F-gas: “Rinfreschiamoci senza riscaldare il pianeta”

L’appello di Legambiente e Hudson Technology invita a gestire correttamente gli F-gas per ridurre l’impatto inquinante e l’effetto serra causato dai fluorocarburi

F-gas(Rinnovabili.it) – Lotta dura agli F-gas!
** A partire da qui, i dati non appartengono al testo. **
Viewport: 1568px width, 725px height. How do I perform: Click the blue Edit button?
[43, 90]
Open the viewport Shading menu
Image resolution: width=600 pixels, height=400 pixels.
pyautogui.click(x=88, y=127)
Legambiente e Hudson Technology si sono schierate a favore della riduzione dell’utilizzo dei gas CFC, HCFC e HFC impiegati nei sistemi di raffreddamento di elettrodomestici come frigoriferi e condizionatori al fine di limitarne l’elevato impatto inquinante.
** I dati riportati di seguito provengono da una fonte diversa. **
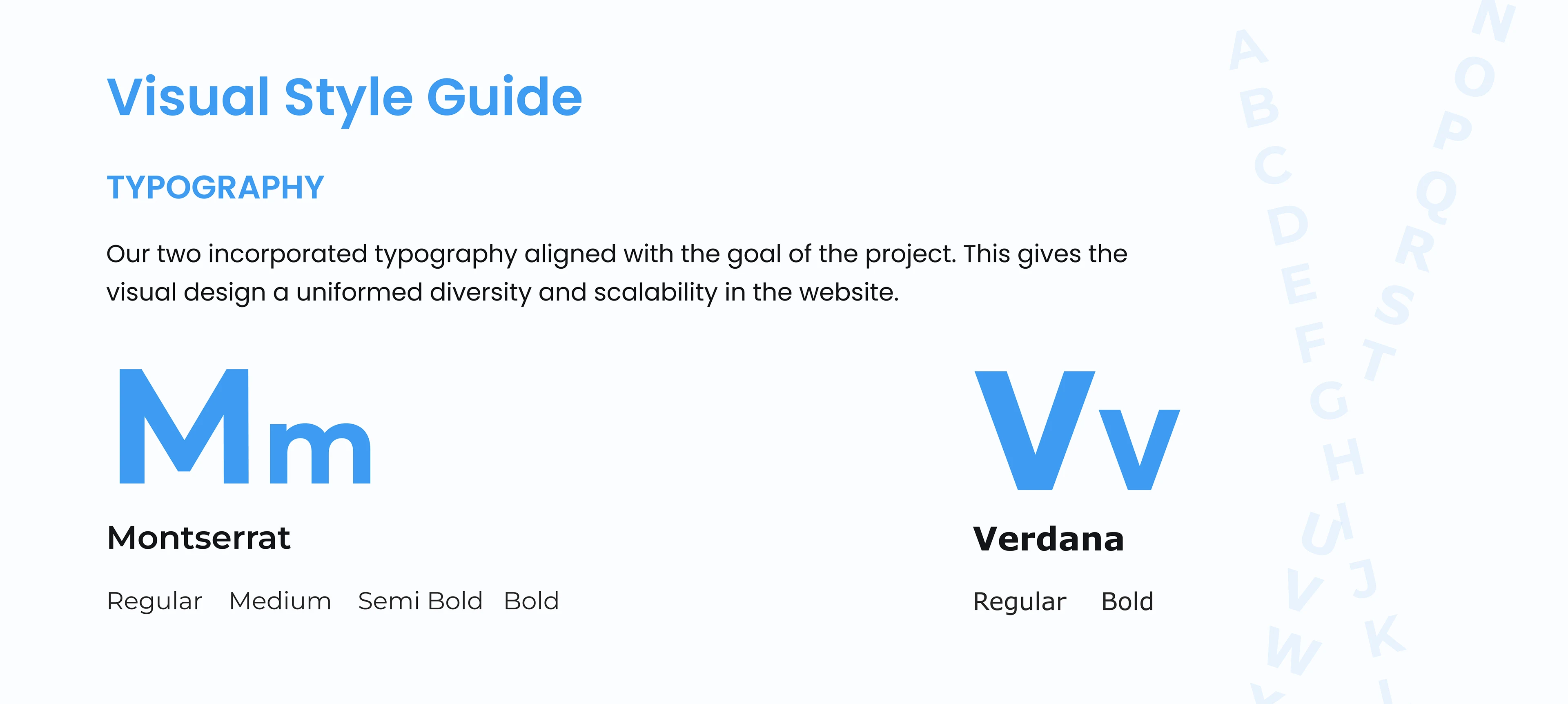Choose the Medium weight label
The height and width of the screenshot is (704, 1568).
280,601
Per far capire all’Europa l’elevato potenziale inquinante dei fluorocarburi (F-gas) le due realtà vogliono promuovere la campagna d’informazione  per la corretta gestione di questi gas nei dispositivi a fine vita che tanto danneggiano lo strato di ozono contribuendo all’effetto serra e rappresentando in Italia il “50% delle potenziali emissioni climalteranti e, una volta usati, ne riusciamo a raccogliere solo 4 grammi all’anno per abitante”.
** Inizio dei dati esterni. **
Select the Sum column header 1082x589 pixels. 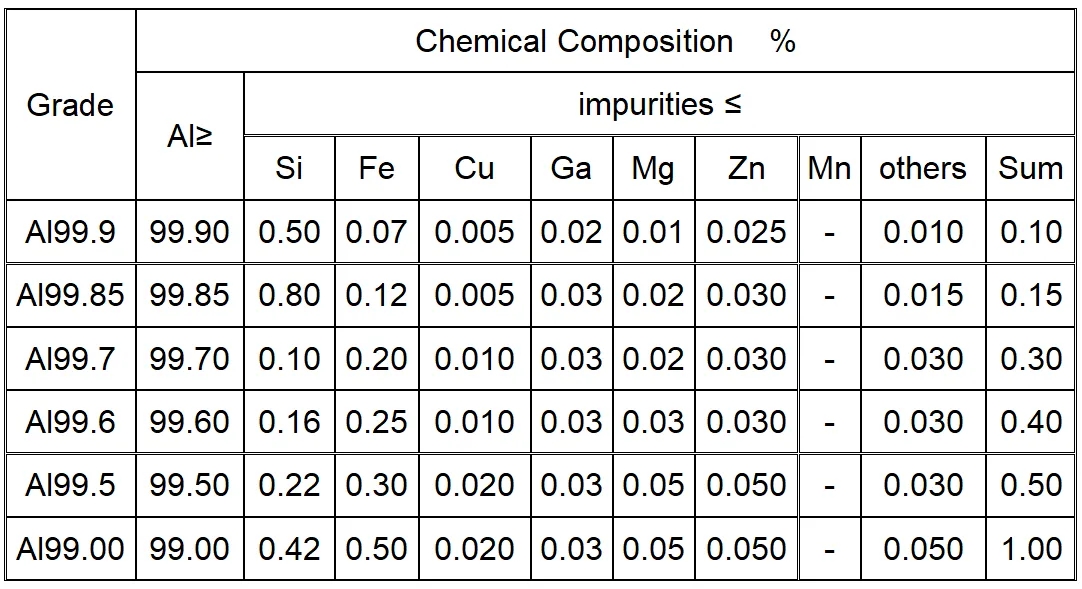click(x=1030, y=168)
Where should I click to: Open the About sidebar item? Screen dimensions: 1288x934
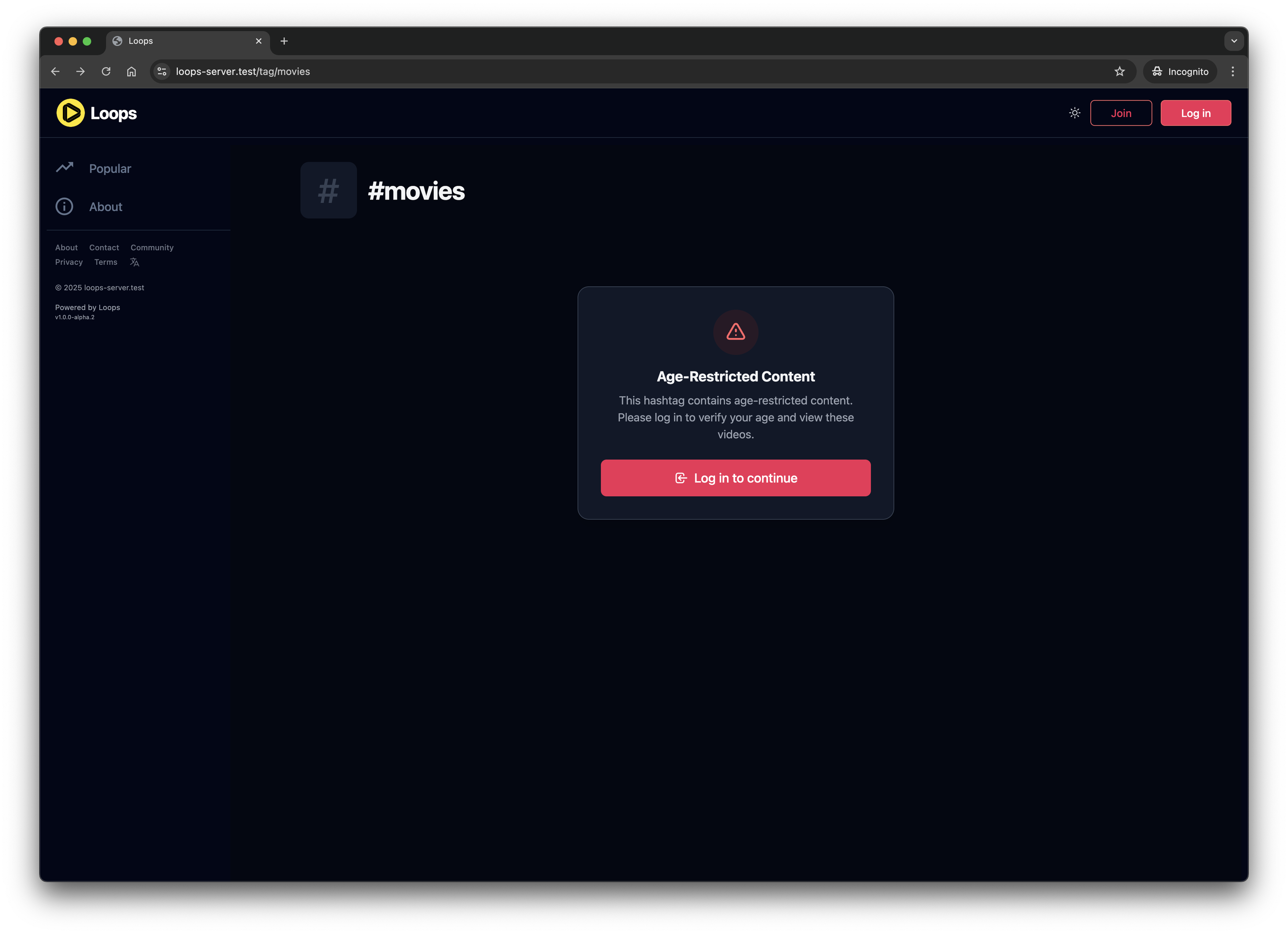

In occasione della mostra convegno milanese Global Confort Technology, i due partner presentano “Rinfreschiamoci senza riscaldare il pianeta”, alcune regole semplici per una corretta gestione dei fluorocarburi con un’attenzione particolare alla corretta modalità di gestione dei gas presenti all’interno degli elettrodomestici non più funzionanti aiutando i cittadini a capire come conferire nei centri di raccolta specializzati i gas oltre a garantire un controllo periodo delle apparecchiature funzionanti.

 

“In Italia – dice Giorgio Zampetti, responsabile scientifico di Legambiente – nel 2012 le stime indicano che lo stock di gas refrigeranti ammonti a circa 100mila tonnellate, per un potenziale effetto serra di 250 milioni di tonnellate equivalenti, il 50% circa del totale delle emissioni di gas serra annuali a livello nazionale. Per i soli  HFC, negli ultimi dieci anni, rispetto a una diminuzione generale delle emissioni di gas serra del 9%, l’aumento nel nostro paese è addirittura del 341%. Questi dati richiamano con forza l’importanza di una corretta gestione dei fluorocarburi e dello sviluppo dei nuovi refrigeranti naturali per vincere la sfida dei cambiamenti climatici”.